To earn full style points this week, your code must do two things:

Pass all of the checkstyle “[ERROR]” checks
Compile using javac without any messages about “unchecked or unsafe operations”.

Lab Deliverables

Your repository should have the files:

lab09-super-wordgen/
    checkstyle
    FrequencyTable.java
    README.md
    Table.java
    Wordgen.java
    texts/mobydick.txt
    texts/Seuss.txt
    texts/whosonfirst.txt

Submitting Your Lab

As you complete portions of this lab, you should commit your changes and push them. Commit early and often.

Be sure to push your changes to GitLab.
Verify your changes on GitLab. Navigate in your web browser to your private repository on GitLab. You should see all changes reflected in the files that you push.
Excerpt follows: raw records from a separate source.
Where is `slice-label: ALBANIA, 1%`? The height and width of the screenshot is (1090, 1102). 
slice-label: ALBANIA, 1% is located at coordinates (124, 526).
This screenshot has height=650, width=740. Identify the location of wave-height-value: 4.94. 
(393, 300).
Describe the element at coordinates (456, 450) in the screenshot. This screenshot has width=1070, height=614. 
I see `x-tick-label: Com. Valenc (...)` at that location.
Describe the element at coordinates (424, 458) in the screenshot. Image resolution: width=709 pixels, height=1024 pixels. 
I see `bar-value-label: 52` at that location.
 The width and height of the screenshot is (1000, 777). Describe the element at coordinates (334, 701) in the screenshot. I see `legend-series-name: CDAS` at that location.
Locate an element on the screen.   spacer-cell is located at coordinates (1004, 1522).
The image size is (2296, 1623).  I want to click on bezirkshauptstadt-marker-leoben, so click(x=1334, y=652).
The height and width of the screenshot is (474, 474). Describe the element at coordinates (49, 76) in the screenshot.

If not, go back and make sure you have both committed and pushed.

We will know that the files are yours because they are in your git repository. Do not include identifying information in the code that you submit.

Bonus: Word-level Analysis.

Instead of working at the character level, you could work at the word level. Only attempt this after you get the required work finished and be sure to submit it as a separate program called WholeWordgen.java so that we can grade your character-level analysis separately. Does this change make the results better or worse?

[1] Claude Shannon, “A mathematical theory of communication”, Bell System Technical Journal, 1948. Shannon’s technique was popularized by A.K. Dewdney’s A potpourri of programmed prose and prosody that appeared in Scientific American, 122-TK, 1989.